By M. Northrup Buechner

Another in a series of essays elaborating *Objective Economics: How Ayn Rand’s Philosophy Changes Everything about Economics* by the author.

The doctrine of relative prices is both true and important. However, the use that economists and statisticians make of this doctrine turns on an invalid distinction—between the nominal price and the real price. Let us look at how this distinction is used.

The nominal price is the price in money, as we find it in stores and shops, a price such as $1.60 for a can of tomatoes. Nominal means in money terms, in the actual economy. Economists often call the nominal price, the absolute price. So far, this is valid.

The *real price*, on the other hand, is held to be the *relative price.* The real price is defined as the nominal price adjusted for the changing value of money, that is, adjusted for the general rate of price inflation. For example, suppose the rate of price inflation for the year 2013 is 100 percent (the average price doubles in the year). If the price of a can of tomatoes is $1.60 on January 1, 2013 and is still $1.60 a year later, the real price of the tomatoes has declined by half over the year, because on December 31, $1.60 is worth half of what it was worth on January 1. The *real price* of the can of tomatoes is half of what it was a year ago. But what is that price? How do we adjust $1.60 for the general rate of price inflation to get the relative price? The answer is that we don’t.

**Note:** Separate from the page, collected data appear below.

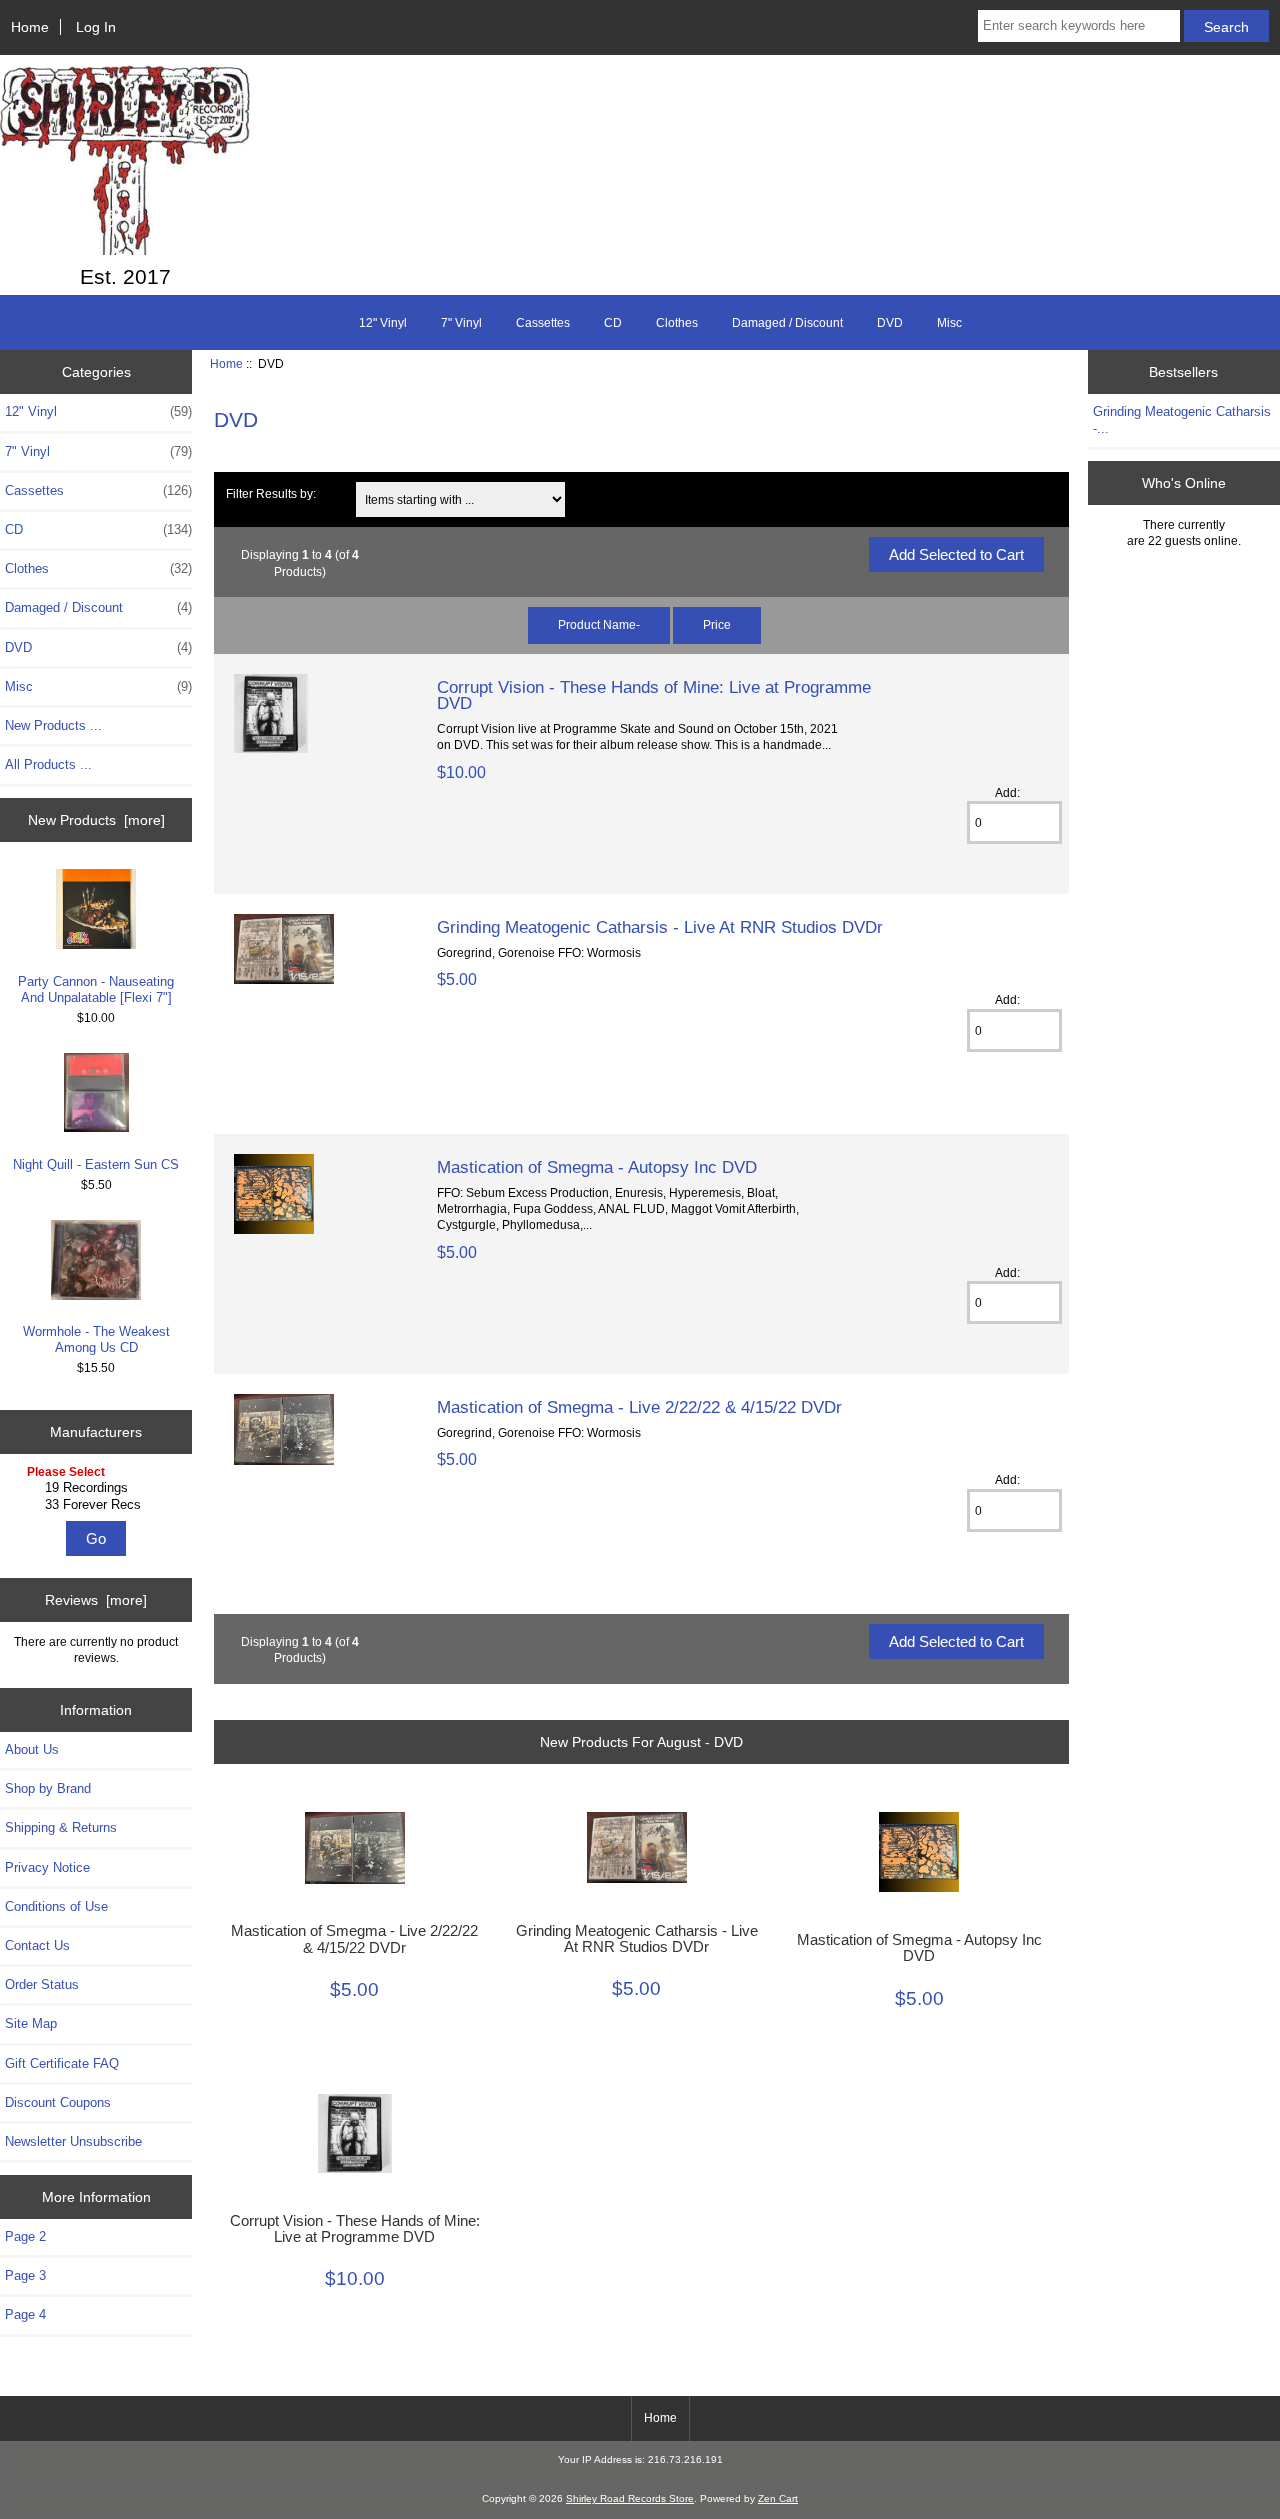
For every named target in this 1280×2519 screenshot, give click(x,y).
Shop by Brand (48, 1788)
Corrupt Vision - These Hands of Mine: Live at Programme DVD (654, 695)
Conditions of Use (56, 1906)
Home (30, 27)
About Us (32, 1749)
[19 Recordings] (98, 1488)
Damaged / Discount (787, 323)
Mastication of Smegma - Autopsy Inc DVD (597, 1167)
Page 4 (25, 2314)
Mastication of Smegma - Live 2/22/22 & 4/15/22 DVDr (639, 1407)
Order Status (42, 1984)
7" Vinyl (461, 323)
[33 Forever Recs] (98, 1505)
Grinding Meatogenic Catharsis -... (1182, 419)
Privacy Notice (47, 1867)
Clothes (677, 323)
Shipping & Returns (61, 1827)
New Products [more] (96, 820)
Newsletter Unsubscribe (73, 2141)
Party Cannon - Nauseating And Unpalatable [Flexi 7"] (96, 989)
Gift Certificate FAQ (62, 2063)
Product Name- (599, 624)
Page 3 (25, 2275)
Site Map (31, 2023)
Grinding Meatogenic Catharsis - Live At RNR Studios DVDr (660, 927)
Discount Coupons (58, 2102)
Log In (96, 27)
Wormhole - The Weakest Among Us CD (96, 1339)
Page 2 (25, 2236)
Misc (949, 323)
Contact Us (37, 1945)
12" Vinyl (383, 323)
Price (717, 624)
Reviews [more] (96, 1600)
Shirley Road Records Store (630, 2498)
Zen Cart (778, 2498)
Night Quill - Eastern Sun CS (96, 1164)
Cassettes (543, 323)
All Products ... (48, 764)
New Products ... (53, 725)
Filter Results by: (271, 493)
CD (613, 323)
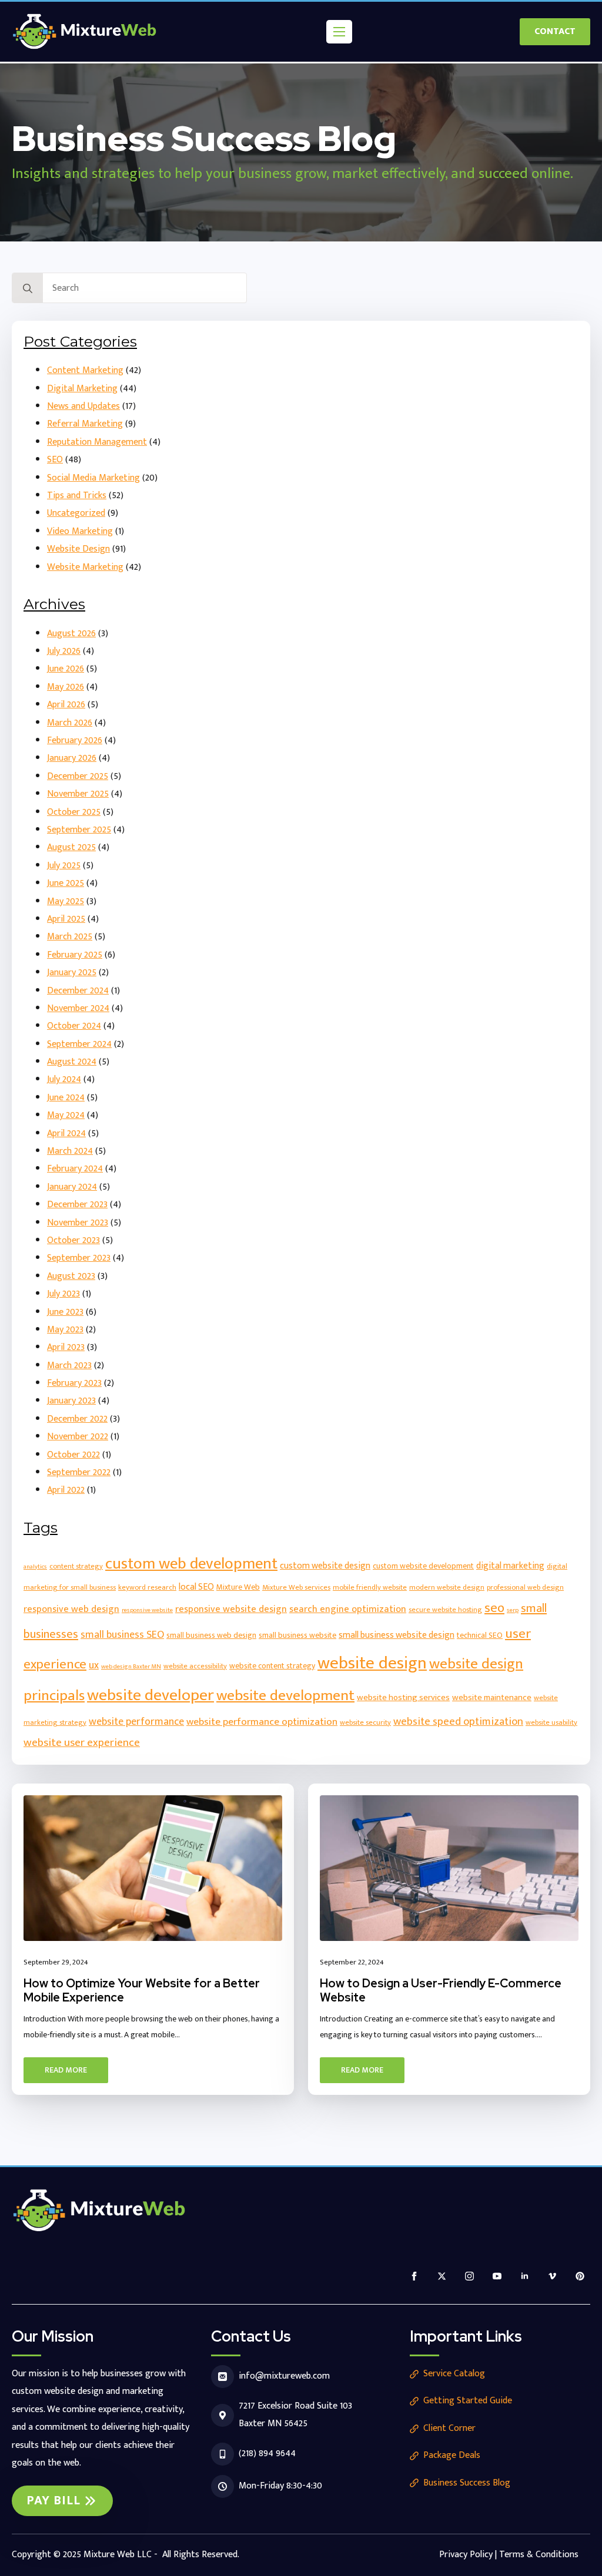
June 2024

The meaning of “real price” is not about individual concrete prices, such as $1.60 for a can of tomatoes. The meaning of the real price (and the relative price) is limited to the statistics of price indices. Statisticians calculate an index for the general price level by averaging changes in the prices of thousands of different consumer goods and services over some time period. Percentage increases (or decreases) in this index, the consumer price index (CPI), are where we get the estimated rate of price inflation, regularly reported by the news media.

The same method is used to calculate price indices for narrower categories of goods and services such as a medical care, college tuition, and gasoline. Then the narrow indices are compared to the general price index. If the general price index (CPI) has risen more than the index for, let us say, gasoline, then economists say that the real price (the relative price) of gasoline has fallen. If the index for gasoline has risen more than the CPI, then we say that the real price (the relative price) of gasoline has risen.

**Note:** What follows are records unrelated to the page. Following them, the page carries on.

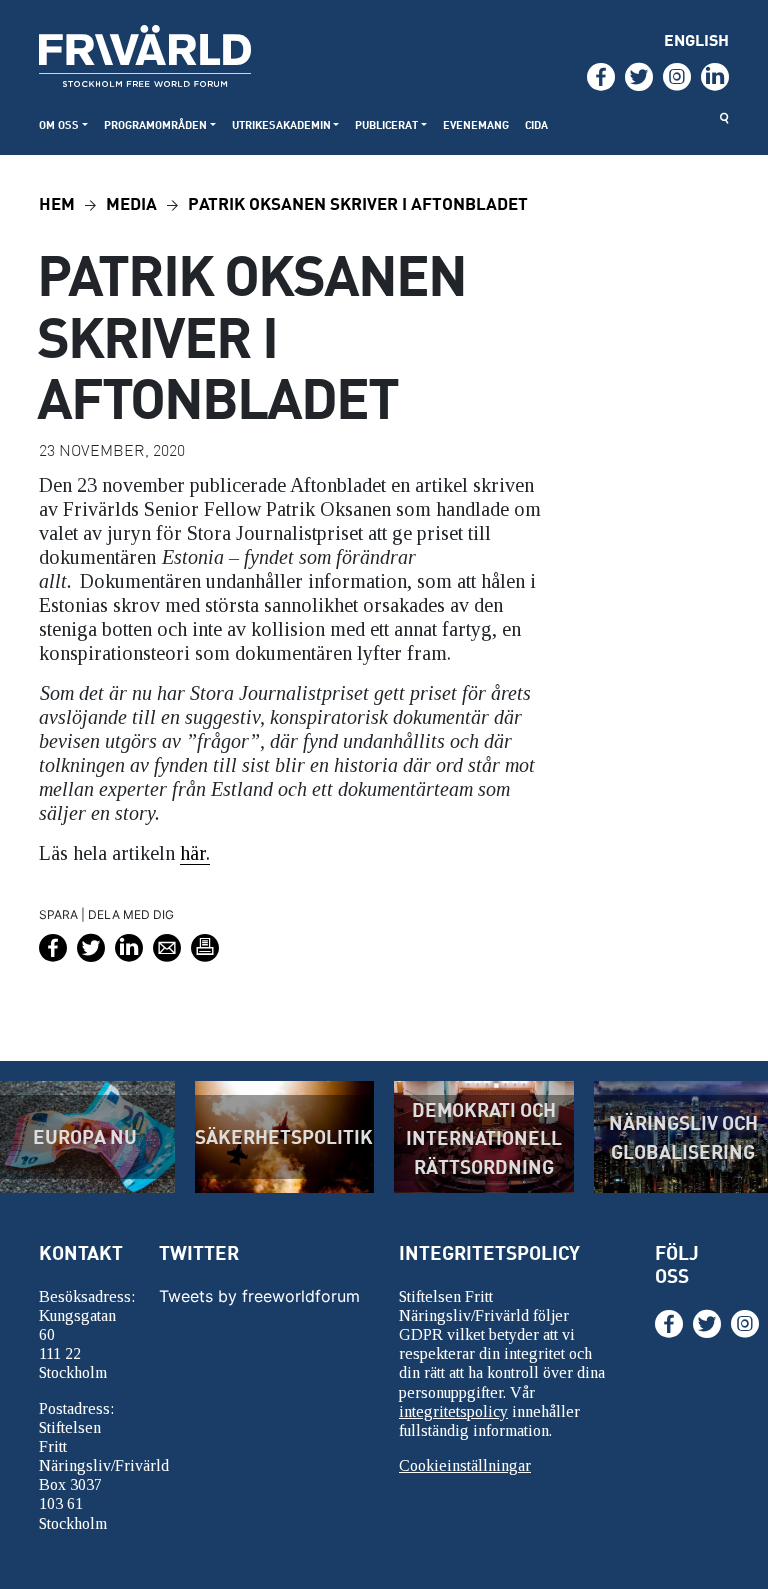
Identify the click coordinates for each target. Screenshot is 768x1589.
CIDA (536, 124)
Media (131, 202)
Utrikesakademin (281, 124)
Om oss (59, 124)
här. (195, 853)
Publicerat (386, 124)
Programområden (155, 124)
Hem (57, 202)
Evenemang (476, 124)
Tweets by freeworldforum (259, 1296)
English (696, 39)
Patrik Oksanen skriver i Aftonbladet (358, 202)
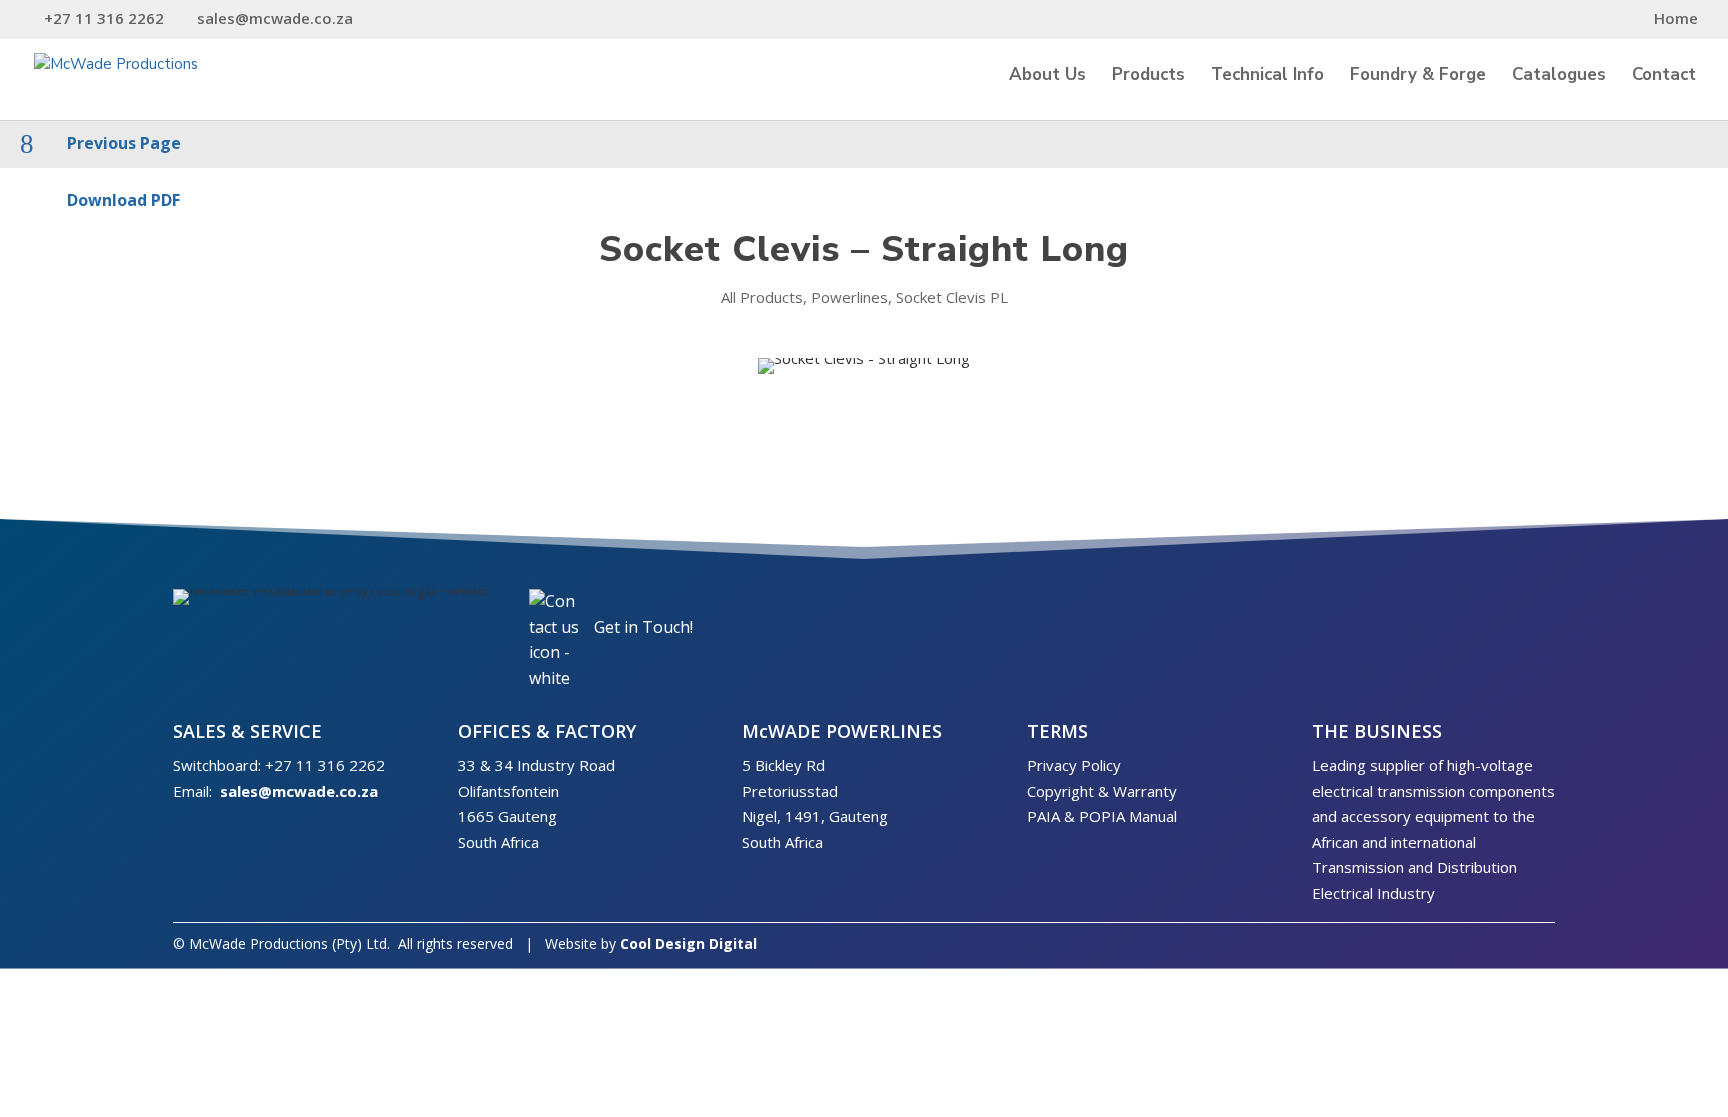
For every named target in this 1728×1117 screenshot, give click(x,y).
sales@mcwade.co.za (299, 791)
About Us (1047, 77)
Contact (1664, 77)
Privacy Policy (1074, 765)
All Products (762, 297)
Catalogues (1559, 77)
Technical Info (1267, 77)
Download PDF (123, 200)
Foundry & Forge (1418, 77)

In principle, these statistical calculations are valid. (In practice, there are some dubious procedures.) They are the only way to answer the question of which prices *really* have risen over a period of time such as a year or a decade—where “really” means relative to prices in general. Certainly, calculations of this kind contributed to the end of price controls on gasoline in 1979. But this statistical context is the only context in which such calculations are valid. It is also the only context in which the distinction between nominal and real prices is valid.

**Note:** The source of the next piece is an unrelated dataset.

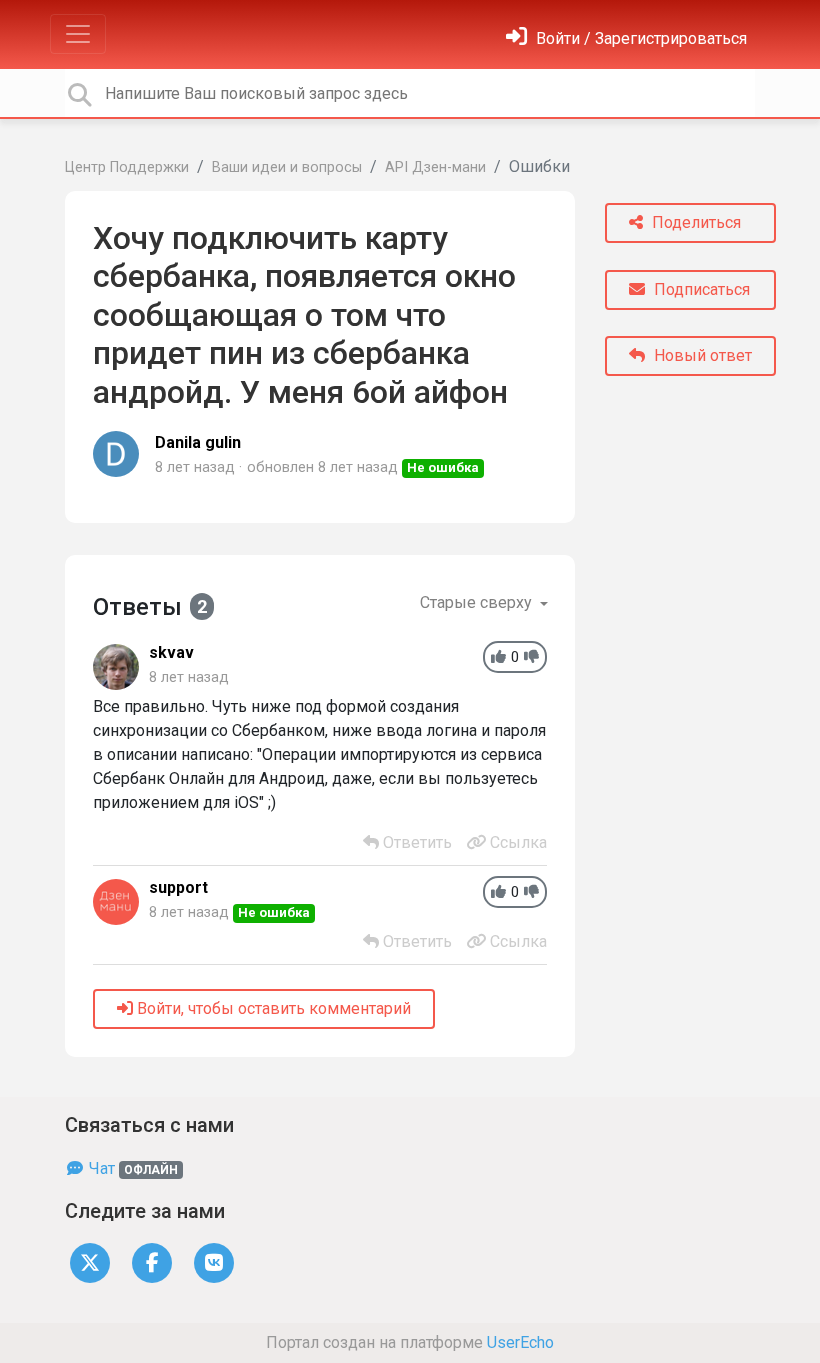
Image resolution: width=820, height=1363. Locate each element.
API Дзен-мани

Look at what the statisticians are saying to people: “the real price is not the nominal price you pay in a store. Instead, the real price is the nominal price you pay adjusted for the rate of price inflation.” But nobody ever pays a nominal price adjusted for the rate of price inflation, because that would not be a nominal price. No buyer, businessman or consumer, ever pays anything but nominal, unadjusted prices, such as $1.60 for a can of tomatoes.

People do not choose what to buy and what not to buy by reference to price indices. But then, what is the relevance of relative prices for human choices based on price? What is the real price?

The essence of the answer is this: All prices are relative prices. An increase in any price is an increase in a relative price. A decrease in any price is a decrease in a relative price. At the same time, all the prices we encounter in the economy are real prices and nominal prices and absolute prices. Most important, and the key to integrating these four concepts of price, all prices are objective prices, where the meaning of “objective” is the meaning defined by Ayn Rand.